Meet the WP3 Leader from HL7 Europe!

In this interview, we meet Secretary General, HL7 Europe Foundation Catherine Chronaki.

Why did you join PanCareSurPass?

At HL7 Europe, we have been working with Patient Summaries, a snapshot of an individual‘s health, comprising of health problems, medications, allergies, and treatments, since 2010 with the epSOS large-scale cross-border pilot. Many years later, in Trillium aiming to scale up the use of patient summaries, we came across the Survivorship Passport website, and we said YES! The International Patient Summary (IPS) standards can help scale up deployment of the survivorship passport for all that need it! Preparing the PanCareSurPass project proposal was so exciting!

You lead WP3 – tell us about it!

WP3, ‘SurPass v2.0 – Addressing technological challenges and solutions in six European countries’, is where the insights gained from the pre-implementation study (WP1) meet the implementation strategy (WP2). Taking into account barriers and facilitators identified in each country, use cases and care workflows, and information that can semi-automatically transferred from the health information systems to SurPass we strive to streamline use of the Survivorship Passport in clinical practice.  The HL7 FHIR implementation guide in pivotal in creating SurPass v2.0, as is also analyzing the security and privacy requirements.
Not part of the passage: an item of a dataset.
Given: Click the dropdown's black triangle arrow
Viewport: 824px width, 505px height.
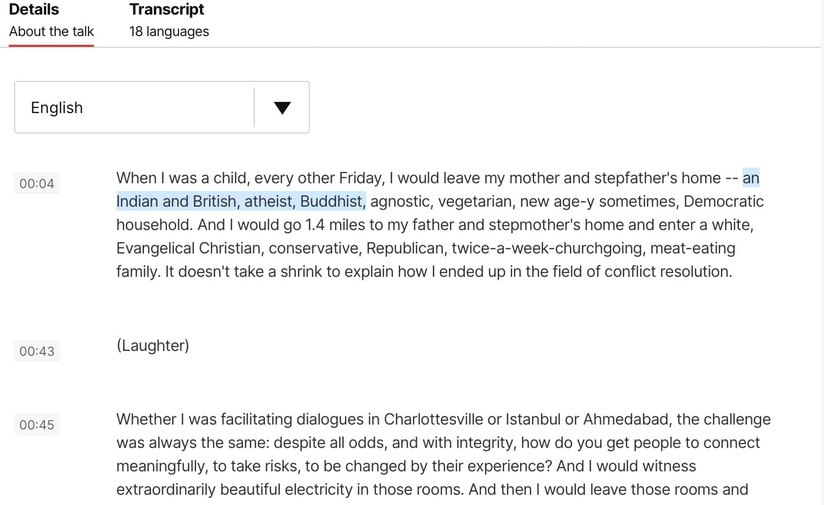Looking at the screenshot, I should 281,108.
Why do you think PanCareSurPass is an important project?

PanCareSurPass is an exciting project because in addition to addressing technical interoperability with HL7 FHIR, it brings together people from diverse backgrounds and disciplines, to take steps in the broad adoption of Survivorship Passport for childhood cancer survivors.
To achieve this objective, it has to connect the hearts and minds of researchers who excellent in diverse fields, paediatric oncology, economics, engineering, epidemiology, etc., uniting them in the SurPass mission.

What makes this project unique for you?

PanCareSurPass is unique to me because it is my first health system research project. I have been part of many telemedicine, eHealth, digital health projects in the last 30 years, most of them grounded in technology and standards. PanCareSurPass takes a holistic approach, addressing tough questions: how do we make SurPass part of the clinical practice? Easy and efficient to use?  What is the cost of large scale deployment in key locations across Europe?

These are hard, pragmatic and realistic questions that stride towards transforming health and care.

What do you hope this project will achieve?

PanCareSurPass will offer insights in health systems research, and will definite set an example on how we address the introduction of digital health interventions in the mainstream guideline driven treatment and follow-up of childhood cancer survivors.

What’s the biggest challenge in your WP?

The biggest challenge in WP3 is collecting accurate information from participating sites, about what is feasible and taking incremental steps to realize, SurPass as the International Patient Summary of Childhood Cancer Survivors.

What’s the most fun thing in your WP?

Interacting with people from different disciplines, making friends, sharing the excitement of making things happen, connecting with HL7 FHIR one information item at a time… 😊

What’s the most important benefit of your WP for survivors?

Creating an interoperable Survivorship Passport that realizes the HL7 Save vision of a world in which everyone can securely access and use the right health data when and where they need it.

What else do we need to know about your WP or is there anything else you want to share?

I am looking forward to post-COVID-19 meetings where we can meet and work together, and socialize in person. Virtual meetings are boring!